Sandler’s Netflix: THE DO-OVER

Sander and Spade cure cancer. It's not worth it.

There’s a good and bad to Netflix. It grants creators license to do some wild shit for very niche audiences. But most Netflix movies suffer a made-for-television feel that costs a film’s vitality. Somewhere in the middle, there’s Adam Sandler, benefiting from both.

Or that’s what I assume, anyway. I haven’t seen many of these Netflix films, but I’m going to spend this week checking them out to see if a license to do whatever he wants has helped him create any new secret classics stupid fans like me can use to defend him when the need arises. I’m not including his standup special 100% FRESH because it’s superiority is not to be argued.

Today’s Entry: THE DO-OVER

Directed By Steve Brill (LITTLE NICKY, MR. DEEDS)

NOT written or co-written by Adam Sandler

Love or hate THE RIDICULOUS 6 (okay, just hate it), you have to at least admit Adam Sandler’s first foray into Netflix territory aimed only for laughs even at the cost of audience members. A dirty, gross-out Western that stops for a campfire singalong and features Harvey Keitel shooting his own decapitated head isn’t hitting all four quadrants.

I’ll take THE RIDICULOUS 6 over THE DO-OVER any day of the week. While this isn’t a typical bad Adam Sandler movie (it would earn a strong R-rating and doesn’t feature a family friendly Sandler character), it does exemplify lazy Sandler, hanging out in amazing locals with this buddy, seemingly not too worried about the movie itself.

The full plot is too crazy to go into, but it starts with David Spade as a wimpy loser. At a class reunion, he rekindles a friendship with wild man Adam Sandler, who ultimately fakes both their deaths for a fresh start that takes them into a big conspiracy that ends long after you’ve stopped keeping track of it. Luckily, they repeatedly spell everything out for you, so you can watch a different movie on your phone and still know what’s happening while not caring.

Everyman Sandler, Sad Sandler, or Wild Sandler?

Wild Sandler. He doesn’t do a voice in this one, but he shoots guns. The problem is his character lies through the whole movie, and it’s that kind of acting where the audience is supposed to suspect he’s lying but not know the truth so they can feel smart but not know why. By design he rarely acts with sincerity. Unfortunately, this keeps us at arm's length from him, pushing all our concern onto David Spade, which is not a good idea.

Sandler Regulars Present

Obviously David Spade, but Nick Swarsdon shows up as well. Near the end there is a Robert Smigel cameo.

Of the non-Sandler actors, Luis Guzmán and his fake sweaty testicles (which we see) take the cake, but we also get Paula Patton, Kathryn Hahn, Michael Chiklis and Matt Walsh.

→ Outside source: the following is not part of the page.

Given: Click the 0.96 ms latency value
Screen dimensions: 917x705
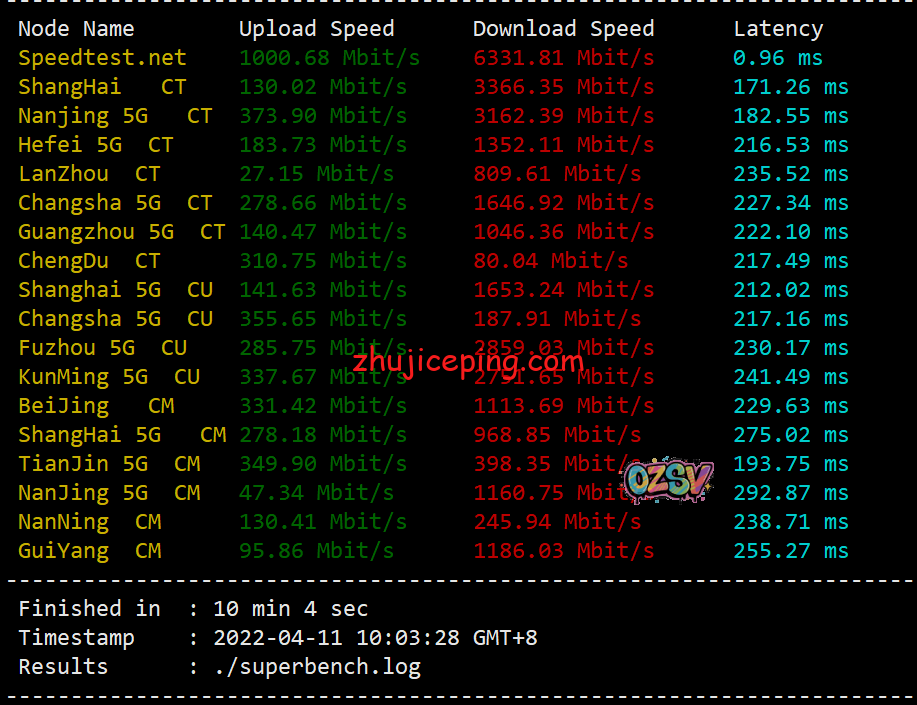Looking at the screenshot, I should 778,58.
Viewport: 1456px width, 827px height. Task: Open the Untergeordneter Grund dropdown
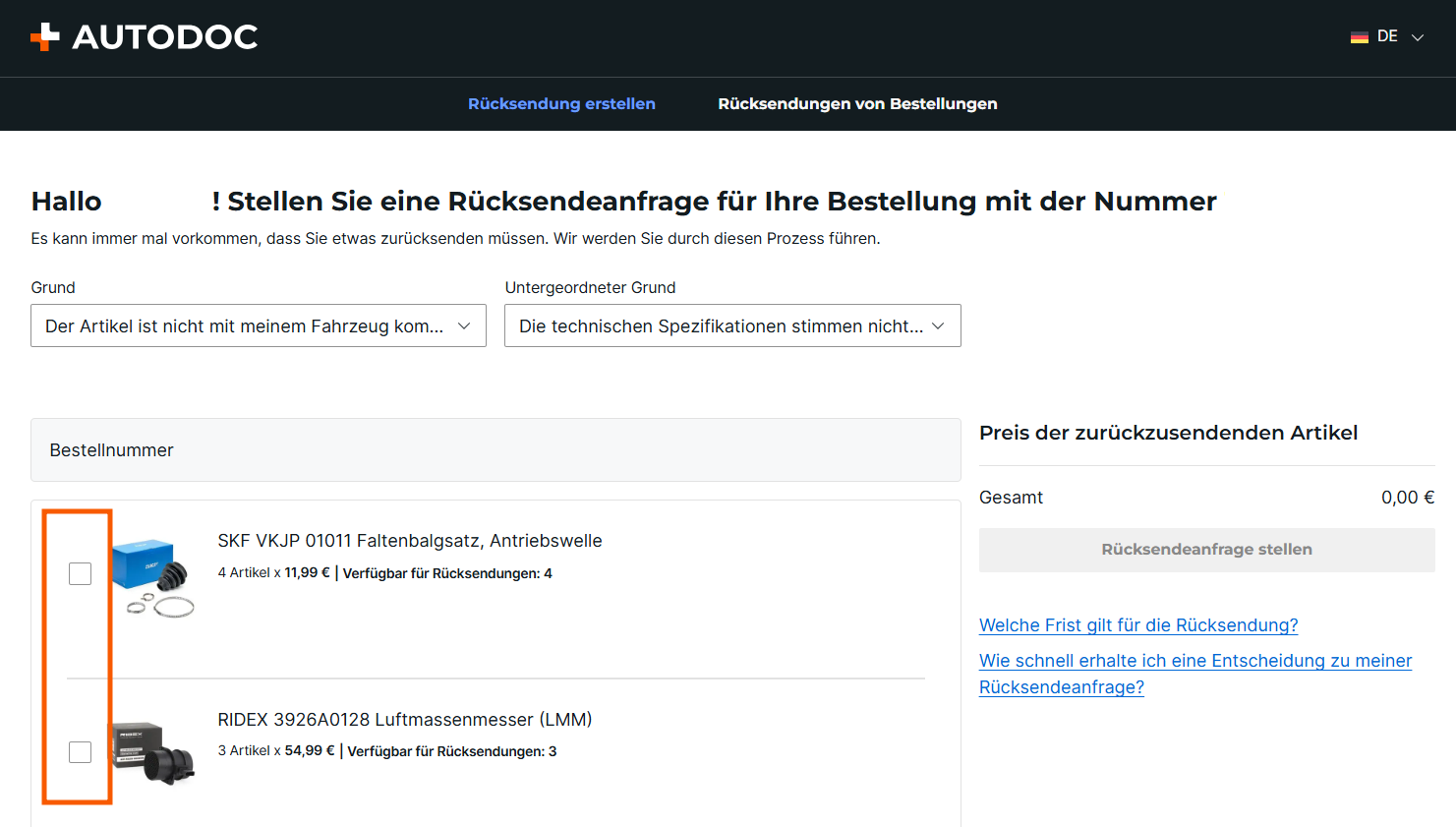[x=731, y=325]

Would It Make It To Theaters?

No, not like this. Not this R-rated and not co-starring David Spade. If someone as high profile as Adam Sandler co-starred maybe, but I don’t think such a pairing would be used on this plot. This has a very made-for-streaming lack of urgency and scope.

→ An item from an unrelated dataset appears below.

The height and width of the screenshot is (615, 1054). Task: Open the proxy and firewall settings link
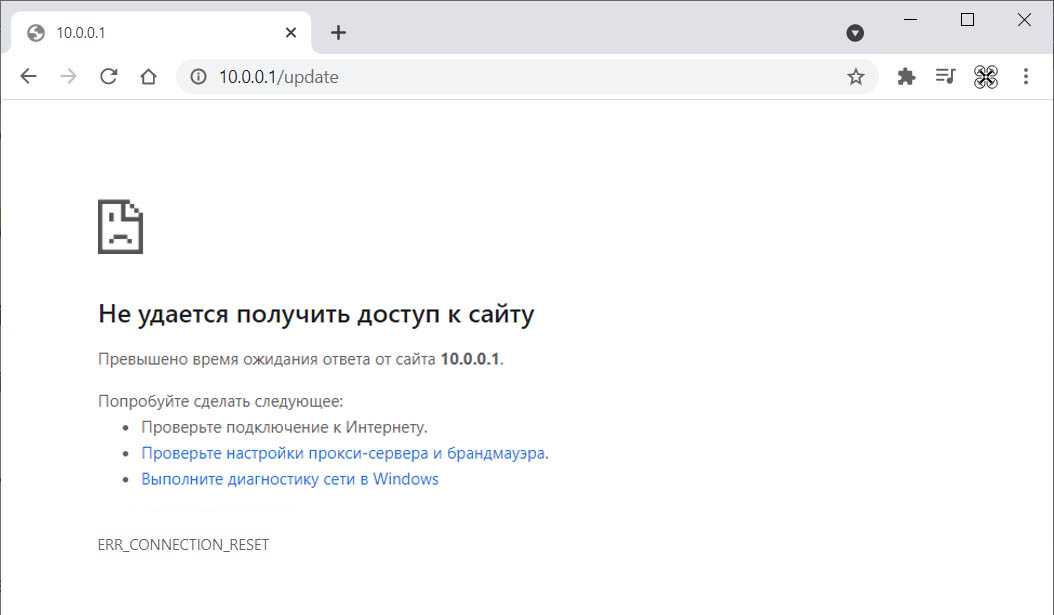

Is it funny, or does it just sound funny?

It just sounds funny. Again, hate THE RIDICULOUS 6 all you want, but it at least had joke construction. Most of the jokes here feel like they were written by a Hooters. Women are not treated well at all, and gay panic jokes about like it’s 1991 or something. It comes close to be being funny and I like the audacity of its R-rating being used mostly to show us Luis Guzmán’s balls and some crazy old lady breasts, but there’s not much here, especially once the conspiracy plot starts taking over in the second half.

Weirdly, the comedy in this film goes with a rule of two instead of the typical rule of three. Nick Swarsdon gets hit by two cars as they burst out of a garage, getting more physically destroyed each time. Then they drop it. Sandler has a weird thing near the end where he twice forgets the word “vice” for some reason. Not great runners, but you keep waiting for a third iteration that never arrives. Revolutionary!

Torsten Voges plays a hitman who does a bunch of gymnastics. He’s about as funny as the film gets.

Is it too goddamn long?

Yes, at around 110 minutes, THE DO-OVER is too goddamn long. And this time it’s not because of fun diversions. There’s just too much plot.

Bad Sandler, Good Sandler, or Great Sandler?

Bad Sandler. I’ve now seen this twice (whoops, I accidentally lied in the intro), so I’m saying this with confidence. This sort of free for all, who cares stuff haunted a lot of Sandler’s theatrical films, but it’s even worse here.